Dezideliyo Ndaza, a board member, said they have already secured an operation certificate and license that will enable their smooth operation.

He further appealed to other traditional healers to join and promote their SACCO saying it was started for a good cause.

“On many occasions, authorities mistreat us and close our shrines in fake operations rendering us jobless. So with our SACCO in place, we can run to it to get loans to begin something else,” he said.

Kasoozi Muwanga, another traditional healer from Bukomamnsimbi, urged fellow practitioners to acquire loans from their SACCO and engage in other profitable businesses than relaying on pipe smoking and selling herbs alone.

However, in a meeting held at Kabaseke village in Kasaali town council on Monday, the traditional healers decried the persistent mistreatment and closure of their shrines by National Council for Traditional Healers and Herbalists Association (NACOTHA) headed by Maj. David Muwanga.

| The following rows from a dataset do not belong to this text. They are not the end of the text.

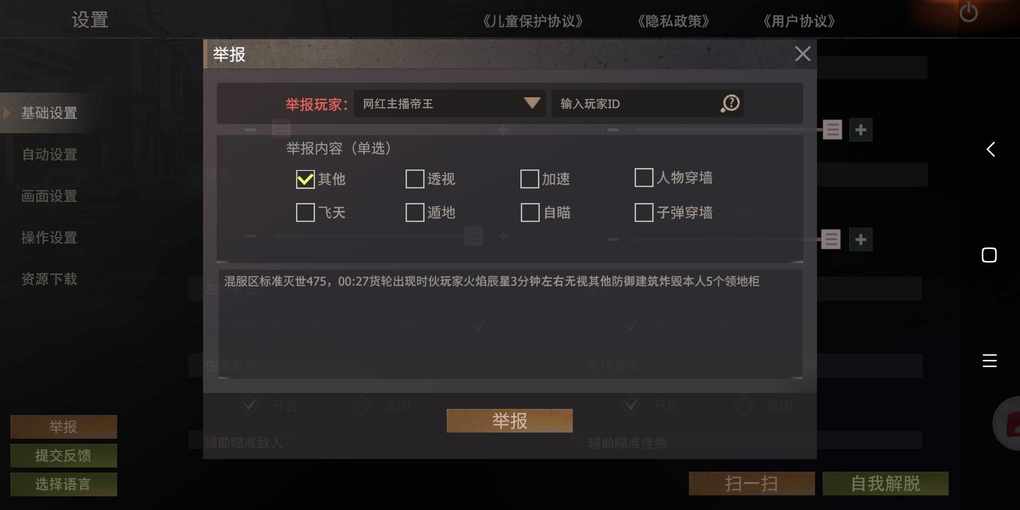Uncheck the 其他 report option
1020x510 pixels.
(x=305, y=179)
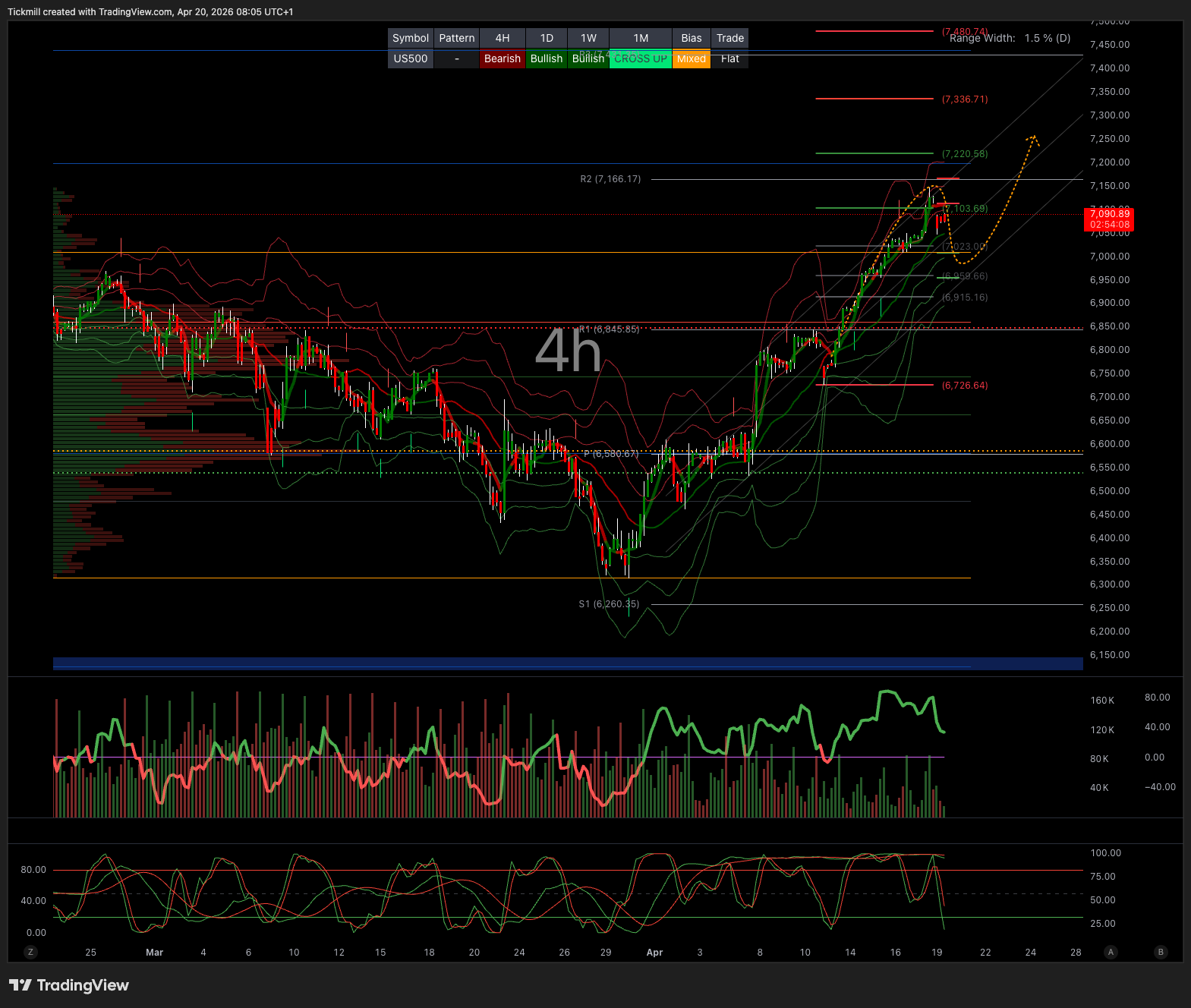Click the red 6,726.64 level label
This screenshot has height=1008, width=1191.
tap(965, 386)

Since the year began, UTHA practitioners headed by Sylvia Namutebi (Maama Fiina) and NACOTHA officials have been pulling ropes over whom to regulate the practice in the region and the country at large.

 

 Greater Masaka traditional healers after a meeting on Monday

 

 UTHA, NACOTHA clash

Early this year, NACOTHA embarked on a fresh registration exercise of traditional healers in the region to weed out quacks who have infiltrated the field. In its operations, several shrines have been closed due to noncompliance to pay registration fees worth sh75,000 .

Namande Nambi and Ronald Ssegirinya, both practitioners of Buwunga in Masaka district, are among the affected practitioners whose shrines were locked for defying payment of the said fees.

According to Kabiito Muwanga, their UTHA-regional spokesperson, NACOTHA’s officials have often blackmailed different traditional healers in a bid to upset their practice.

“We are registered and operating under UTHA (Uganda Nedagala Lyayo). We were properly screened by district security committees led by the Resident District Commissioners. So where does NACOTHA come in to regulate us?” he wondered.

He further argued that shrines may have lost their significance to some of the people but for their case they are still highly valued.

Nansamba, the regional chairperson for traditional healers, appealed to the protesters to remain calm in a meantime as she works out modalities to address the problem.

 Registration Exercise

At least several joint security meetings involving Resident District Commissioners, crime intelligence, army, and leaders of traditional healers have been held to guide on what should be done.

However, district authorities still maintain that recommendation letters from Local Council (LC1) authorities and national Identity cards will be a basic requirement to qualify for practicing certificates and licenses.

According to Maj. Muwanga, most of the shrines had turned into hiding places for criminals. He said NACOTHA operations are meant to root out quacks that infiltrated the field.